Martinů is bereft of the ů.
Huberman only has one “n” not two. Sarasate
died in 1908 not 1907. Editorial brackets
have incorrectly transformed Salmon
into Salmon[d] in the assumption
that Felix Salmond is correct but when
Casals wrote Salmon he didn’t mean the
English cellist but Joseph Salmon, cellist
and arranger. Edwin Fischer wasn’t German;
he was Swiss. I also find the bracketed
insertion of decimal currency equivalents
of pounds, shillings and pence an absolutely
infuriating, and here inconsistently
applied, practice. It breaks up the
text, rendering it unwieldy and bloated
and is in any case quite pointless;
it doesn’t matter. What should matter
more is a table of current values so
that we can see the value of an artist’s
fee or the price of a concert ticket
in today’s monetary terms – and that
should be tabulated in an appendix.
I’m also dead against the missing comma
in thousands; this modish Continental
practice should be outlawed, as the
eye can’t read the figure quickly; thus
£225000 should be £225,000. The reference
to A5 paper in the 1930s is anachronistic.
The reference to "immigration"
from Germany should read "emigration"
(p.202). Decimal currency was introduced
to Britain in 1971 not 1972. On page
204 it wasn’t Landon Ronald who protected
"his" Hallé players;
it was Hamilton Harty.

§ **PROMPT A**
According to the passage, in what year was decimal currency introduced to Britain?
The rows that follow are unrelated to the passage.

§ **ENTRIES SHOWN**
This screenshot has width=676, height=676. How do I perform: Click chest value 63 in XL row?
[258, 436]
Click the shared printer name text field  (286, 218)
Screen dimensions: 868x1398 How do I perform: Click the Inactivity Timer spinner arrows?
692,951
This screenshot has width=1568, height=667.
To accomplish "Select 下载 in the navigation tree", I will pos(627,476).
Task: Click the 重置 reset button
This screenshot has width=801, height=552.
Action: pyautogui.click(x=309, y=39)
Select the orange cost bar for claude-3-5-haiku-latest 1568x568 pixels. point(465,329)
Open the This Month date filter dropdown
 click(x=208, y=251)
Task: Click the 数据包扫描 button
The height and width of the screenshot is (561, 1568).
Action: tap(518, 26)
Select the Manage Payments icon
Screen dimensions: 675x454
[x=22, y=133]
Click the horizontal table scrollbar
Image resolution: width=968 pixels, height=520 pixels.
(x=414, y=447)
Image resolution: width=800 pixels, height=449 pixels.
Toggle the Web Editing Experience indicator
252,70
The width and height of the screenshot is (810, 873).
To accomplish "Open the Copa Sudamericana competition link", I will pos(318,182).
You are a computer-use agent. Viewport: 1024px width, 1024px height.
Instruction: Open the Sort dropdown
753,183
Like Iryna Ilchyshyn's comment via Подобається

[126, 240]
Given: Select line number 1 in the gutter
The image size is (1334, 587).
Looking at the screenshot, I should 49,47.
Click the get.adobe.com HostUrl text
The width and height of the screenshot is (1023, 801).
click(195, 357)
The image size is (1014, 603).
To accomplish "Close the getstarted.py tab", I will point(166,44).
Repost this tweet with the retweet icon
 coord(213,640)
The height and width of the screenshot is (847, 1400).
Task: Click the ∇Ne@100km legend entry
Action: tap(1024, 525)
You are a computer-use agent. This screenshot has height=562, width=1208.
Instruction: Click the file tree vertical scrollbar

§ **PROMPT B**
Reproduce the rows verbatim, starting with the line that contains "Open the This Month date filter dropdown" and ending with the line that contains "I will point(166,44).", both lines included.

§ **CORRECT RESULT A**
1971

§ **CORRECT RESULT B**
Open the This Month date filter dropdown
 click(x=208, y=251)
Task: Click the 数据包扫描 button
The height and width of the screenshot is (561, 1568).
Action: tap(518, 26)
Select the Manage Payments icon
Screen dimensions: 675x454
[x=22, y=133]
Click the horizontal table scrollbar
Image resolution: width=968 pixels, height=520 pixels.
(x=414, y=447)
Image resolution: width=800 pixels, height=449 pixels.
Toggle the Web Editing Experience indicator
252,70
The width and height of the screenshot is (810, 873).
To accomplish "Open the Copa Sudamericana competition link", I will pos(318,182).
You are a computer-use agent. Viewport: 1024px width, 1024px height.
Instruction: Open the Sort dropdown
753,183
Like Iryna Ilchyshyn's comment via Подобається

[126, 240]
Given: Select line number 1 in the gutter
The image size is (1334, 587).
Looking at the screenshot, I should 49,47.
Click the get.adobe.com HostUrl text
The width and height of the screenshot is (1023, 801).
click(195, 357)
The image size is (1014, 603).
To accomplish "Close the getstarted.py tab", I will point(166,44).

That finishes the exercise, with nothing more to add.